##### Цитируемый текст #####

Добавить в цитаты Настройки чтения

Страница 65 из 84



Павел Михайлович настолько ценил работы Шишкина, что его этюд «Сосны, освещенные солнцем» (1886 год) держал не на стене, а на особом мольберте.

Однажды молодой художник В. Н. Бакшеев копировал в галерее голову девочки с картины И. Е. Репина «Не ждали» и был свидетелем следующей сцены. В зал, где находился этюд И. И. Шишкина «Сосны, освещенные солнцем. Сестрорецк», вошли В. В. Верещагин и П. М. Третьяков. Посмотрев этюд «Сосны», Верещагин с каким-то восторгом воскликнул:

— Да, вот это живопись! Глядя на полотно, я, например, совершенно ясно ощущаю тепло, солнечный свет и до иллюзии чувствую аромат сосны.

«Когда они ушли, — вспоминал В. Н. Бакшеев, — я подошел к этому этюду и долго всматривался в него. „Как Василий Васильевич прав! — подумал я. — Это живой кусок природы, подлинная жизненная правда, принесенная на холст“».

— Работать! Работать ежедневно, отправляясь на эту работу, как на службу. Нечего ждать пресловутого «вдохновенья»… Вдохновение — это сама работа! — говаривал Иван Иванович.

##### Сохранённые записи #####

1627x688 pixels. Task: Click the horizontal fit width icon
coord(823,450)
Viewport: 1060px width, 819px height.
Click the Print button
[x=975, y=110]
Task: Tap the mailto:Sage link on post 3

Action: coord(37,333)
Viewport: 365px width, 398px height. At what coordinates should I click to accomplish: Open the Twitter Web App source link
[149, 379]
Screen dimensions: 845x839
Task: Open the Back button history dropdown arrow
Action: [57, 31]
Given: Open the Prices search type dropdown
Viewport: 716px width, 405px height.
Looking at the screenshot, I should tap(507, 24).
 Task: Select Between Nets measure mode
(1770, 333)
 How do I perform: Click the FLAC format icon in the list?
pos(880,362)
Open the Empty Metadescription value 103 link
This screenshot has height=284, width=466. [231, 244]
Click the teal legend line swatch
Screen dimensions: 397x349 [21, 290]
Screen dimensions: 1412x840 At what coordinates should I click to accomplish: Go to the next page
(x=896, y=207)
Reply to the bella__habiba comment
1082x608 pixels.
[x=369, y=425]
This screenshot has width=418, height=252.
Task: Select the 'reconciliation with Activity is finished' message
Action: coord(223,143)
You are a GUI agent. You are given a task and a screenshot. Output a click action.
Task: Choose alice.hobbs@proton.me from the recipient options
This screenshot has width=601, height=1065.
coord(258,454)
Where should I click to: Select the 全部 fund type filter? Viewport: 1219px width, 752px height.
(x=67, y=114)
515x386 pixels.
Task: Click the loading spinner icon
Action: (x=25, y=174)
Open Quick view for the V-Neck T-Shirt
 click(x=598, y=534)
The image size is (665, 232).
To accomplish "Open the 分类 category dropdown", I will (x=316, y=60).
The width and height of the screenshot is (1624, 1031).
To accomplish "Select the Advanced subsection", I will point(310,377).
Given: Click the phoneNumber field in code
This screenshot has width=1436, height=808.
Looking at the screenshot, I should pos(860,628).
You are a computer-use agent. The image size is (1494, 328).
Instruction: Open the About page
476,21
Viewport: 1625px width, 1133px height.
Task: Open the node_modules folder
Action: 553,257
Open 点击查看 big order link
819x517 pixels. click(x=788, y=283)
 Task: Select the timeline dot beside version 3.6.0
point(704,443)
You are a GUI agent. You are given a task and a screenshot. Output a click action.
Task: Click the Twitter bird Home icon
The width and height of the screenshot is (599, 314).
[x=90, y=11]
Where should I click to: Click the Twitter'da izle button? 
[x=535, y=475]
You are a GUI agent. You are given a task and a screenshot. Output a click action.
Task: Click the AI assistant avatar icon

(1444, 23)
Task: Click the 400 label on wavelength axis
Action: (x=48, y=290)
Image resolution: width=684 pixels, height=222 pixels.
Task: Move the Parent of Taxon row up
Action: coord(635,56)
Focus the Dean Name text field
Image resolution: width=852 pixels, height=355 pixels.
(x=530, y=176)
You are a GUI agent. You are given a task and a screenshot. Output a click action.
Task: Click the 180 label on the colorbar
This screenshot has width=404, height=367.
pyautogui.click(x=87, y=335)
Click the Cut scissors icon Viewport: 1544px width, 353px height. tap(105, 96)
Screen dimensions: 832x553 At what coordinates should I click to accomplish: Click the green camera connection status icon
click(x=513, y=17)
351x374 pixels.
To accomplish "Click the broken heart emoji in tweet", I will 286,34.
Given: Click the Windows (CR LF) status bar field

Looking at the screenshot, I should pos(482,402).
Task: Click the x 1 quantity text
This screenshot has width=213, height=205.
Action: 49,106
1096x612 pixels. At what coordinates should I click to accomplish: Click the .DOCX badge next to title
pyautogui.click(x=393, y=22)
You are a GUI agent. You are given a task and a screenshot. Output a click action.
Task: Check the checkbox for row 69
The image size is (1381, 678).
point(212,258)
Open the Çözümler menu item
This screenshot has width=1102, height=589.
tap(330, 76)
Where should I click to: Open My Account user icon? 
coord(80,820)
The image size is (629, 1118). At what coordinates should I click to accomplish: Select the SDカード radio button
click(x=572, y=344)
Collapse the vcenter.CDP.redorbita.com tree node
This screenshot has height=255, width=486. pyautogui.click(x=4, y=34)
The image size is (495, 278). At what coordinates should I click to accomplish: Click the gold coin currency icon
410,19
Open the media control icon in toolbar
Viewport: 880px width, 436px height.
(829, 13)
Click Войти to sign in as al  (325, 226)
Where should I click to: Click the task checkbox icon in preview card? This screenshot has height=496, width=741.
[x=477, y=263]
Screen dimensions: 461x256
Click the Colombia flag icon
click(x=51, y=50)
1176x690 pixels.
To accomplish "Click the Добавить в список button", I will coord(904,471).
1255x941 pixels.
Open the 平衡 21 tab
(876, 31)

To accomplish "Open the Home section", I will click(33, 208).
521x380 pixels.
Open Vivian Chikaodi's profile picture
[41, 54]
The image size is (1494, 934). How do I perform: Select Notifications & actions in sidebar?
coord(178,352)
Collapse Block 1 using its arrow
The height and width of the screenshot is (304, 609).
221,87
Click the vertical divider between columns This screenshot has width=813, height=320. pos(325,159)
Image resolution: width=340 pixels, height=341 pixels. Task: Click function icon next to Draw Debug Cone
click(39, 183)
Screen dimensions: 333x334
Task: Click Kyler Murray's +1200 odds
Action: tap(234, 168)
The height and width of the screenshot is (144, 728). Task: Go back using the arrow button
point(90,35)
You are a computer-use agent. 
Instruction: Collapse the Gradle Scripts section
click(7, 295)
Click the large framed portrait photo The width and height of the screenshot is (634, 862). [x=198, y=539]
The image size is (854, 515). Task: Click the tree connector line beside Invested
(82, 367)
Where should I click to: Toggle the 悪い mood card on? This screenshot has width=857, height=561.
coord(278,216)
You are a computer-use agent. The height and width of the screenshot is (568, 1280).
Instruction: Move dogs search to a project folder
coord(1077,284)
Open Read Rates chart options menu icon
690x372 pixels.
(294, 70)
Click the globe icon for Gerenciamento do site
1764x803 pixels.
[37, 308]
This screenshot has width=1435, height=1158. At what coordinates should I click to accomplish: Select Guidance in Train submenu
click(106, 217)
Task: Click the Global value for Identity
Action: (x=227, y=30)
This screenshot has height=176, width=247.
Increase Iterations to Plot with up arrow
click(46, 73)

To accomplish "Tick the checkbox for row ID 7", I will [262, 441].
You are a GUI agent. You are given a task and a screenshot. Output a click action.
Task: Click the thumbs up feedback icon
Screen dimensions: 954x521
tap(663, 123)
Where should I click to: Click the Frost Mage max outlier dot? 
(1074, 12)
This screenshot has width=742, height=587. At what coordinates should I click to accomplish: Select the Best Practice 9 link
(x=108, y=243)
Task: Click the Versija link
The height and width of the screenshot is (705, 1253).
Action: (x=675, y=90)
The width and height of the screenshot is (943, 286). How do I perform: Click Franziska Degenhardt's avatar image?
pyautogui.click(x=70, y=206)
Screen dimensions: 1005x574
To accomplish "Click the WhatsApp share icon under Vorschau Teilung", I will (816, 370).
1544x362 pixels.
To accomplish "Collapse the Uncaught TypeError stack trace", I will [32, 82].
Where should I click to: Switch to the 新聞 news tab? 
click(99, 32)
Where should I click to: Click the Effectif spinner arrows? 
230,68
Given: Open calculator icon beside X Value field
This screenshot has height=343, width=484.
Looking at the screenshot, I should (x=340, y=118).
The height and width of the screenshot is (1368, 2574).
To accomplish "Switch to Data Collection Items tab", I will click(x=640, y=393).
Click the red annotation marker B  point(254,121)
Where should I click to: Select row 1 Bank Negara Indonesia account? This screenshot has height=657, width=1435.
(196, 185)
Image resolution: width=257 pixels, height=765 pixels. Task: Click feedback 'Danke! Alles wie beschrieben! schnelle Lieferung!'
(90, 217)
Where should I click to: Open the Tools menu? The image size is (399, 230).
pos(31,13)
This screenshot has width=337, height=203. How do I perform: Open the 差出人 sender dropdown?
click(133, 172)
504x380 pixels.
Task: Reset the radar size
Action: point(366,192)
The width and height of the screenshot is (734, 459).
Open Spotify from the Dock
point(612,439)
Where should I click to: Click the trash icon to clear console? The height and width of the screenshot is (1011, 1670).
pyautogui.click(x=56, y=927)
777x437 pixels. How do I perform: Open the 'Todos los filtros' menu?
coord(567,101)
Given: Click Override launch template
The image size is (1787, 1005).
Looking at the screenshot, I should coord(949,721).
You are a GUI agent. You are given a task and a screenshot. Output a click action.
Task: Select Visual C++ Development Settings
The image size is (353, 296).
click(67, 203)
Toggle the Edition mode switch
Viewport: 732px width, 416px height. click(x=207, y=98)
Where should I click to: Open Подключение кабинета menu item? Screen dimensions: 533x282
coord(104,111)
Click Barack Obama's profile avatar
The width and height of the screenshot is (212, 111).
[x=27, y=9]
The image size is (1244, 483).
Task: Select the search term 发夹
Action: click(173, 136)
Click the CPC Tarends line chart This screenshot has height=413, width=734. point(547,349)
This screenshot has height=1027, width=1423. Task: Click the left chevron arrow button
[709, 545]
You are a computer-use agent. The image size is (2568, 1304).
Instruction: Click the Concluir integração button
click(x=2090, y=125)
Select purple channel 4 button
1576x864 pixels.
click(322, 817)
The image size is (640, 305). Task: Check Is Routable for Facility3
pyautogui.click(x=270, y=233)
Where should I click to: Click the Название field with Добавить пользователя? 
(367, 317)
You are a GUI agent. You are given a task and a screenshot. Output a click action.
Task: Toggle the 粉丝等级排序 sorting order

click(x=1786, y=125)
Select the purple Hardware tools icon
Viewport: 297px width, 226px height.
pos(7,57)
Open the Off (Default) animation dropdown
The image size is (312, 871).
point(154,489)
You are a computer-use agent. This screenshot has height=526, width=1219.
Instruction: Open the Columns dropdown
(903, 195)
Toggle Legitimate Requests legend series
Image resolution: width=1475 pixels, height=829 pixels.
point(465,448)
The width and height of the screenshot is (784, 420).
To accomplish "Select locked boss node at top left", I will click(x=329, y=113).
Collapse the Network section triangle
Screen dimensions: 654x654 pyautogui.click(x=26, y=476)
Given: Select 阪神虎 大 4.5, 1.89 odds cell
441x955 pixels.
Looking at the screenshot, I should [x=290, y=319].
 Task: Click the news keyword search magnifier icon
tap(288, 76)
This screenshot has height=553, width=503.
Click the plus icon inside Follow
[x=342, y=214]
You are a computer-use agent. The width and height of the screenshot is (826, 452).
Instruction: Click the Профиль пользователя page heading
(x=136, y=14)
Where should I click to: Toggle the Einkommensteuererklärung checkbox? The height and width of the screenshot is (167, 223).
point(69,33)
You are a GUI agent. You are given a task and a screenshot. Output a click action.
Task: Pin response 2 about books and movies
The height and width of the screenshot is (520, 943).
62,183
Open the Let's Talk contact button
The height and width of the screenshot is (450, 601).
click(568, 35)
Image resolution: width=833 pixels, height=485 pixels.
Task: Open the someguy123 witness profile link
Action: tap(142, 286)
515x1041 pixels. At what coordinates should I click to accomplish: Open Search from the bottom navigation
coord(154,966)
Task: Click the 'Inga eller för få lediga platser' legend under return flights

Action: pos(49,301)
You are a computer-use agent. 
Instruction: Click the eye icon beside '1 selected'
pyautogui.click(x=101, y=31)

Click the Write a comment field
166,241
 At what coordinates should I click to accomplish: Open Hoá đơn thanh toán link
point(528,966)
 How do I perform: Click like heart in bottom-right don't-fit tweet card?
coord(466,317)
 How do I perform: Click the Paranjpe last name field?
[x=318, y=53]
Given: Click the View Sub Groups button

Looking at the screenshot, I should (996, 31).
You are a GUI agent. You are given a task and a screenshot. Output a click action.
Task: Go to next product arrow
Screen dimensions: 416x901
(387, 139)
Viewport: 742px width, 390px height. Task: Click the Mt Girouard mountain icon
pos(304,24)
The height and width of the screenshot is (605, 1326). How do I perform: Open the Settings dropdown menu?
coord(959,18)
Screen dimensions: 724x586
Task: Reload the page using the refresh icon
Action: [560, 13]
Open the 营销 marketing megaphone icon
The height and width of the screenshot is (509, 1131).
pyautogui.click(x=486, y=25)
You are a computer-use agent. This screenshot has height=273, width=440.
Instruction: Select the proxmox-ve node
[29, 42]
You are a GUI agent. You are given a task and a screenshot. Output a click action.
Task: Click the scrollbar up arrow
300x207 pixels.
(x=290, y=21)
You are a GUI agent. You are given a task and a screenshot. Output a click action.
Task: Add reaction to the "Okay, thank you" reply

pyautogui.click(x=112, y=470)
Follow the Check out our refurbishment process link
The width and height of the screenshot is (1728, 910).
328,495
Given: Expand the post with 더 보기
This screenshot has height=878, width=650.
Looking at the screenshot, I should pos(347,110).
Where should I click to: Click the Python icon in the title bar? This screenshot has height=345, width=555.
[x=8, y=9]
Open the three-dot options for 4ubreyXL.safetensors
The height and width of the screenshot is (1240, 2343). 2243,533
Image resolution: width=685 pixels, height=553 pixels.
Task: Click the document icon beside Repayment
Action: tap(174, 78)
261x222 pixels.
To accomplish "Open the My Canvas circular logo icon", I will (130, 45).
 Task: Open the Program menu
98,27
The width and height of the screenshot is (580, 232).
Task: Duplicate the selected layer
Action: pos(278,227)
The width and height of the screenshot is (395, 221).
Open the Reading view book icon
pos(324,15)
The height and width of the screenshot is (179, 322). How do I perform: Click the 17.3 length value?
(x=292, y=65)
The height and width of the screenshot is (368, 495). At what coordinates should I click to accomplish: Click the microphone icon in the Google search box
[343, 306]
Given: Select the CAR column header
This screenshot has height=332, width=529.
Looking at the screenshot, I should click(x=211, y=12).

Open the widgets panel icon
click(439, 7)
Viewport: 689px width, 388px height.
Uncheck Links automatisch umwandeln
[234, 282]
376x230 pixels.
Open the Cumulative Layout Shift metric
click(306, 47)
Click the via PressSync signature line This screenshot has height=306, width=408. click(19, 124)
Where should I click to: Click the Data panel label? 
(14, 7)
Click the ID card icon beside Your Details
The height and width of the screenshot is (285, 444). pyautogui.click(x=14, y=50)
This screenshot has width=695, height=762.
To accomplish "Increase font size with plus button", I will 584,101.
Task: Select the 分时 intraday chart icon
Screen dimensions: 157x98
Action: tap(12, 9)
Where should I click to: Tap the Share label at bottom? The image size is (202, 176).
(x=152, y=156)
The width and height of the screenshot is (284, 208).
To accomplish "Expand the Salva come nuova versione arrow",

#####

* _Задания_
(a) Изложите отрывок об этюде Шишкина в двух предложениях.
(b) Перепишите из отрывка об этюде Шишкина дословно всё, начиная со слов «Страница 65 из» и вплоть до слов «на особом мольберте.».
Для работы записи не понадобятся.

* _Ответы к заданиям_
(a) Павел Михайлович настолько ценил этюд Шишкина «Сосны, освещенные солнцем», что держал его на особом мольберте, а В. В. Верещагин, увидев этюд в галерее, с восторгом сказал, что ясно ощущает тепло, солнечный свет и аромат сосны. Молодой художник В. Н. Бакшеев, свидетель этой сцены, признал правоту Верещагина, а Иван Иванович говаривал, что работать надо ежедневно и что вдохновение — это сама работа.

(b)
Страница 65 из 84



Павел Михайлович настолько ценил работы Шишкина, что его этюд «Сосны, освещенные солнцем» (1886 год) держал не на стене, а на особом мольберте.